I have many satellite raster images available from different sensors. From these, the coarser ones have a very abundant temporal resolution. The medium resolution rasters tend to have less acquisition dates but still some degree of information is available. The finer resolution ones have a very low temporal resolution, spanning from 2 to 6 observed dates in under two years. I was wondering if anyone knows of any efforts to study this type of multi-scale time series in any way? I would be interested in predicting future values at the finer scales using the information available from the coarser ones. It makes sense to me that the data must be related (yes the images cover the same regions) but I have no idea how to start coupling this information in a predictive model.
2 Answers
Spatial Domain:
It seems more like an image processing problem to me. Clustering methods might help but which metric (distance, variance,discontiguity...) and which algorithm (k-means, mean-shift, EM...) is best fit in your case is determined by your image topology and features you are going to use. You may implement the image binning on medium and fine rasters. Then try different clustering techniques to see which one gives you the overall best segmentation accuracy compared with your original medium/fine rasters. Some pre-processing strategies in order to find the scale space hierarchy might help. There is one hierarchy segmentation algorithm shown in Chapter 3 of this report in which you
(1) Build a scale space;
(2) Find the extrema and saddles at every scale level;
(3) Link each critical point at a certain scale level to its corresponding location at the next scale level, and find the critical paths;
(4) Scale space hierarchy determination based on the iso-intensity surface searching.
For the clustering methods that the random initialization is required, such as k-means, you can use the found hierarchy as the initial clusters and centroid for further clustering. Besides, depending on the characters of your image, you may also want to add more features (such as texture changes, other space information than RGB space, etc) in clustering algorithms.
Temporal Domain
Now you have the images with different time scale but the same resolution (hopefully). If your prediction job is estimate the movement of some of the continent, storms, or precipitation, you may try motion estimation with Kalman filter. The motion for each pixel can be weighted inside the corresponding region(cluster) based on its metric compared with the centroid of the region. You can use neural network for short-term time sequence forecasting (chapter 3 in this thesis). And since Kalman filter is simply a method for implementing Bayes rule, the maximum likelihood can be applied for state estimation. State-estimation procedures can be implemented recursively. The posterior from the previous time step is run through the dynamics model and becomes the new prior for the current time step. Then this prior can be converted into a new posterior by using the current observation. As a result, iterative parameter re-estimation procedures such as EM can be used to learn the parameters in Kalman filter. Chapter 6 of the same thesis, and the study on Kalman smoothing both include more details on the parameters learning with EM.
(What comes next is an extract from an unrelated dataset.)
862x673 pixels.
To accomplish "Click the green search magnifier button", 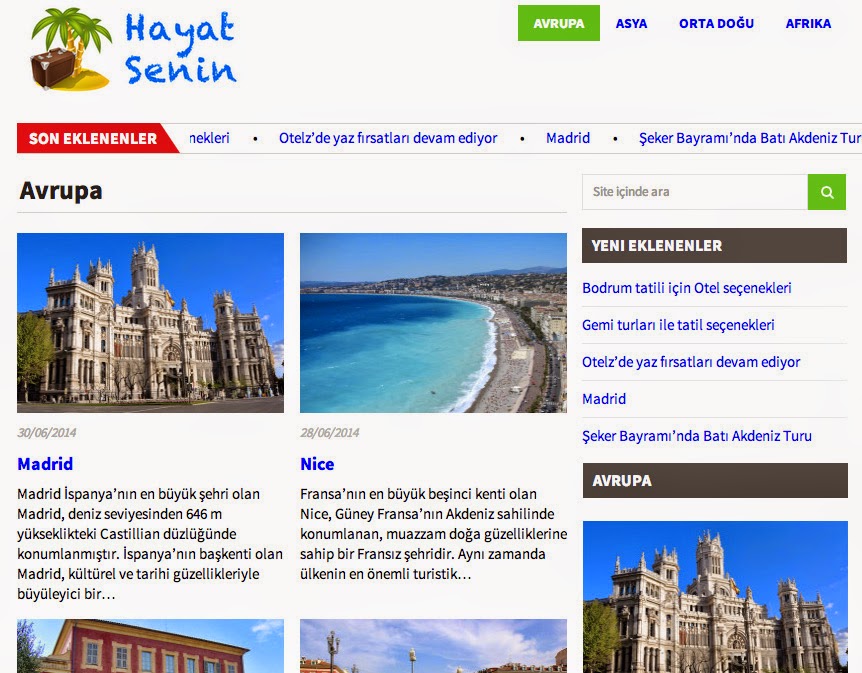I will [826, 192].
You should look into the literature for super-resolution. This area typically solves the problem of taking in multiple coarse resolution images to create one high resolution image by borrowing strength across multiple images effectively.
I've listed some relevant literature that should be a good starting point.
My favorite approach here uses nonlocal means. This involves splitting all the images up into patches of $5x5$ or $7x7$ pixels, creating better estimates of pixels in the finer resolution image using a weighted combination of pixels in the coarser images.
References
Elad, Michael, and Arie Feuer. "Restoration of a single superresolution image from several blurred, noisy, and undersampled measured images." Image Processing, IEEE Transactions on 6.12 (1997): 1646-1658.
Park, Sung Cheol, Min Kyu Park, and Moon Gi Kang. "Super-resolution image reconstruction: a technical overview." Signal Processing Magazine, IEEE 20.3 (2003): 21-36.
Protter, Matan, et al. "Generalizing the nonlocal-means to super-resolution reconstruction." Image Processing, IEEE Transactions on 18.1 (2009): 36-51.